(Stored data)
========

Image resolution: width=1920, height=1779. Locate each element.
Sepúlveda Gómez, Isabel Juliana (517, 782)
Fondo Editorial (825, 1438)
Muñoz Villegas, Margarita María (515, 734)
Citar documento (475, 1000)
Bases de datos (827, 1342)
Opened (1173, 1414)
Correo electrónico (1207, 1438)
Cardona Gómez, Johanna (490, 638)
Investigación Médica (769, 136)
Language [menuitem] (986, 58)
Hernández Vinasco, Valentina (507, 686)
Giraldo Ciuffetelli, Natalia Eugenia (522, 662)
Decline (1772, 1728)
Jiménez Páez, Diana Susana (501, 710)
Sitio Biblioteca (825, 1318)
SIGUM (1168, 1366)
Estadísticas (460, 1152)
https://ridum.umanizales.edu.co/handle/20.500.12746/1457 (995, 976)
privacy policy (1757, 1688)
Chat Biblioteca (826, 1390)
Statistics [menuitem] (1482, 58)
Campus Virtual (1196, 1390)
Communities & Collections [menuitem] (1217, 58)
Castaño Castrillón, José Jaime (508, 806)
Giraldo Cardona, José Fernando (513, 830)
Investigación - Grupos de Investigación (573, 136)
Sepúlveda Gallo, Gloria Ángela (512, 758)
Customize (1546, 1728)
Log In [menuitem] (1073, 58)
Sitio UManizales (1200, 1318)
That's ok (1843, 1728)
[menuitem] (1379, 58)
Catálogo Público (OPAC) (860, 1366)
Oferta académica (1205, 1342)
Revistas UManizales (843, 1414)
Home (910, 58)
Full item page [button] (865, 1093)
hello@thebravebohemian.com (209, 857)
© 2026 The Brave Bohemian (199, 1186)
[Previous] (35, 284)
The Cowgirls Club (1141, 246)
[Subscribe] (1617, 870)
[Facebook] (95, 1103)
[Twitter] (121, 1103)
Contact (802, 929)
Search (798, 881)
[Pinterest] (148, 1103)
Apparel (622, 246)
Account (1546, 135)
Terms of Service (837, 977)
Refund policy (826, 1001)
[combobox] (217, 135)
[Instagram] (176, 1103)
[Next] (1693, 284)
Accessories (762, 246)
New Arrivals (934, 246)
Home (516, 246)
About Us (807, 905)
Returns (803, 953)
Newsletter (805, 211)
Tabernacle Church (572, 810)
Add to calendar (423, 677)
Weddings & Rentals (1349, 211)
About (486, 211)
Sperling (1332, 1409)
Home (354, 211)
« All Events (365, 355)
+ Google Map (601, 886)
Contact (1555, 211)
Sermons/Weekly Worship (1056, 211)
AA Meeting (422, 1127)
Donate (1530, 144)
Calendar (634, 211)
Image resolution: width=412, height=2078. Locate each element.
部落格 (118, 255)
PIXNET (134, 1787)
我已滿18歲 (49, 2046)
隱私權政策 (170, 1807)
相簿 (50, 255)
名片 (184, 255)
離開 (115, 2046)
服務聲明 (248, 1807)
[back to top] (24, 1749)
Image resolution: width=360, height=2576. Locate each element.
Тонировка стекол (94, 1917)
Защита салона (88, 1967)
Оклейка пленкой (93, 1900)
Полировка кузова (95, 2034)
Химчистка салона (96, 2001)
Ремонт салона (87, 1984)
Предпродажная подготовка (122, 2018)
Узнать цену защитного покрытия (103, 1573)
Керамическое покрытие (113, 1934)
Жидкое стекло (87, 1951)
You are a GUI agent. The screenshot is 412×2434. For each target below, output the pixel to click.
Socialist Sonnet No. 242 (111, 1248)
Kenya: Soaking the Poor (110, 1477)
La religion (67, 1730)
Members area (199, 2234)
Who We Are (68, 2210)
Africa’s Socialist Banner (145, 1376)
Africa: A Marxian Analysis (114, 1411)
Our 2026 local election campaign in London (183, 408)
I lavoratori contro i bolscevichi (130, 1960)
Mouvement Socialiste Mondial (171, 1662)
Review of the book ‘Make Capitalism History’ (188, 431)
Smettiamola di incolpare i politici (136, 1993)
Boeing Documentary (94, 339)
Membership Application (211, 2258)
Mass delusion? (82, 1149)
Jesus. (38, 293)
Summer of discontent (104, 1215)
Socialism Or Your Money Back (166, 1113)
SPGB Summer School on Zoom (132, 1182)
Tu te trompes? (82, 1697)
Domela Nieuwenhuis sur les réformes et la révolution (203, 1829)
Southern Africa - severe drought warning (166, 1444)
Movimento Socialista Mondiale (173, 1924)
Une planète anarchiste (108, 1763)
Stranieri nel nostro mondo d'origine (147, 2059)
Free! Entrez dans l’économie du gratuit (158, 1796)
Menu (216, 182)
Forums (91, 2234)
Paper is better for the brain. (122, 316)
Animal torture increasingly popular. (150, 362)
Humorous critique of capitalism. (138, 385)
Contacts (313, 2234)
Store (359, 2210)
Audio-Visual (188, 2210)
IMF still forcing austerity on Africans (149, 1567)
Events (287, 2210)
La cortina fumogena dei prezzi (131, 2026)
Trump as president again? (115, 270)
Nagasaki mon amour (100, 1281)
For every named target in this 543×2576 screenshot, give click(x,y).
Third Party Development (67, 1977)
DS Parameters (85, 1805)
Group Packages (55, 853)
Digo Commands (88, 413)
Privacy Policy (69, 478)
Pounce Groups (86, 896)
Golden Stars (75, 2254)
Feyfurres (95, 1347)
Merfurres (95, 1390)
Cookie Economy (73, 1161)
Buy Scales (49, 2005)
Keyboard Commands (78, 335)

========

→ **Directions**
In full and without changes, give the data above once more.

→ **Solution for this task**
Image resolution: width=1920, height=1779. Locate each element.
Sepúlveda Gómez, Isabel Juliana (517, 782)
Fondo Editorial (825, 1438)
Muñoz Villegas, Margarita María (515, 734)
Citar documento (475, 1000)
Bases de datos (827, 1342)
Opened (1173, 1414)
Correo electrónico (1207, 1438)
Cardona Gómez, Johanna (490, 638)
Investigación Médica (769, 136)
Language [menuitem] (986, 58)
Hernández Vinasco, Valentina (507, 686)
Giraldo Ciuffetelli, Natalia Eugenia (522, 662)
Decline (1772, 1728)
Jiménez Páez, Diana Susana (501, 710)
Sitio Biblioteca (825, 1318)
SIGUM (1168, 1366)
Estadísticas (460, 1152)
https://ridum.umanizales.edu.co/handle/20.500.12746/1457 (995, 976)
privacy policy (1757, 1688)
Chat Biblioteca (826, 1390)
Statistics [menuitem] (1482, 58)
Campus Virtual (1196, 1390)
Communities & Collections [menuitem] (1217, 58)
Castaño Castrillón, José Jaime (508, 806)
Giraldo Cardona, José Fernando (513, 830)
Investigación - Grupos de Investigación (573, 136)
Sepúlveda Gallo, Gloria Ángela (512, 758)
Customize (1546, 1728)
Log In [menuitem] (1073, 58)
Sitio UManizales (1200, 1318)
That's ok (1843, 1728)
[menuitem] (1379, 58)
Catálogo Público (OPAC) (860, 1366)
Oferta académica (1205, 1342)
Revistas UManizales (843, 1414)
Home (910, 58)
Full item page [button] (865, 1093)
hello@thebravebohemian.com (209, 857)
© 2026 The Brave Bohemian (199, 1186)
[Previous] (35, 284)
The Cowgirls Club (1141, 246)
[Subscribe] (1617, 870)
[Facebook] (95, 1103)
[Twitter] (121, 1103)
Contact (802, 929)
Search (798, 881)
[Pinterest] (148, 1103)
Apparel (622, 246)
Account (1546, 135)
Terms of Service (837, 977)
Refund policy (826, 1001)
[combobox] (217, 135)
[Instagram] (176, 1103)
[Next] (1693, 284)
Accessories (762, 246)
New Arrivals (934, 246)
Home (516, 246)
About Us (807, 905)
Returns (803, 953)
Newsletter (805, 211)
Tabernacle Church (572, 810)
Add to calendar (423, 677)
Weddings & Rentals (1349, 211)
About (486, 211)
Sperling (1332, 1409)
Home (354, 211)
« All Events (365, 355)
+ Google Map (601, 886)
Contact (1555, 211)
Sermons/Weekly Worship (1056, 211)
AA Meeting (422, 1127)
Donate (1530, 144)
Calendar (634, 211)
Image resolution: width=412, height=2078. Locate each element.
部落格 (118, 255)
PIXNET (134, 1787)
我已滿18歲 (49, 2046)
隱私權政策 (170, 1807)
相簿 (50, 255)
名片 (184, 255)
離開 (115, 2046)
服務聲明 (248, 1807)
[back to top] (24, 1749)
Image resolution: width=360, height=2576. Locate each element.
Тонировка стекол (94, 1917)
Защита салона (88, 1967)
Оклейка пленкой (93, 1900)
Полировка кузова (95, 2034)
Химчистка салона (96, 2001)
Ремонт салона (87, 1984)
Предпродажная подготовка (122, 2018)
Узнать цену защитного покрытия (103, 1573)
Керамическое покрытие (113, 1934)
Жидкое стекло (87, 1951)
You are a GUI agent. The screenshot is 412×2434. For each target below, output the pixel to click.
Socialist Sonnet No. 242 (111, 1248)
Kenya: Soaking the Poor (110, 1477)
La religion (67, 1730)
Members area (199, 2234)
Who We Are (68, 2210)
Africa’s Socialist Banner (145, 1376)
Africa: A Marxian Analysis (114, 1411)
Our 2026 local election campaign in London (183, 408)
I lavoratori contro i bolscevichi (130, 1960)
Mouvement Socialiste Mondial (171, 1662)
Review of the book ‘Make Capitalism History’ (188, 431)
Smettiamola di incolpare i politici (136, 1993)
Boeing Documentary (94, 339)
Membership Application (211, 2258)
Mass delusion? (82, 1149)
Jesus. (38, 293)
Summer of discontent (104, 1215)
Socialism Or Your Money Back (166, 1113)
SPGB Summer School on Zoom (132, 1182)
Tu te trompes? (82, 1697)
Domela Nieuwenhuis sur les réformes et la révolution (203, 1829)
Southern Africa - severe drought warning (166, 1444)
Movimento Socialista Mondiale (173, 1924)
Une planète anarchiste (108, 1763)
Stranieri nel nostro mondo d'origine (147, 2059)
Free! Entrez dans l’économie du gratuit (158, 1796)
Menu (216, 182)
Forums (91, 2234)
Paper is better for the brain. (122, 316)
Animal torture increasingly popular. (150, 362)
Humorous critique of capitalism. (138, 385)
Contacts (313, 2234)
Store (359, 2210)
Audio-Visual (188, 2210)
IMF still forcing austerity on Africans (149, 1567)
Events (287, 2210)
La cortina fumogena dei prezzi (131, 2026)
Trump as president again? (115, 270)
Nagasaki mon amour (100, 1281)
For every named target in this 543×2576 screenshot, give click(x,y).
Third Party Development (67, 1977)
DS Parameters (85, 1805)
Group Packages (55, 853)
Digo Commands (88, 413)
Privacy Policy (69, 478)
Pounce Groups (86, 896)
Golden Stars (75, 2254)
Feyfurres (95, 1347)
Merfurres (95, 1390)
Cookie Economy (73, 1161)
Buy Scales (49, 2005)
Keyboard Commands (78, 335)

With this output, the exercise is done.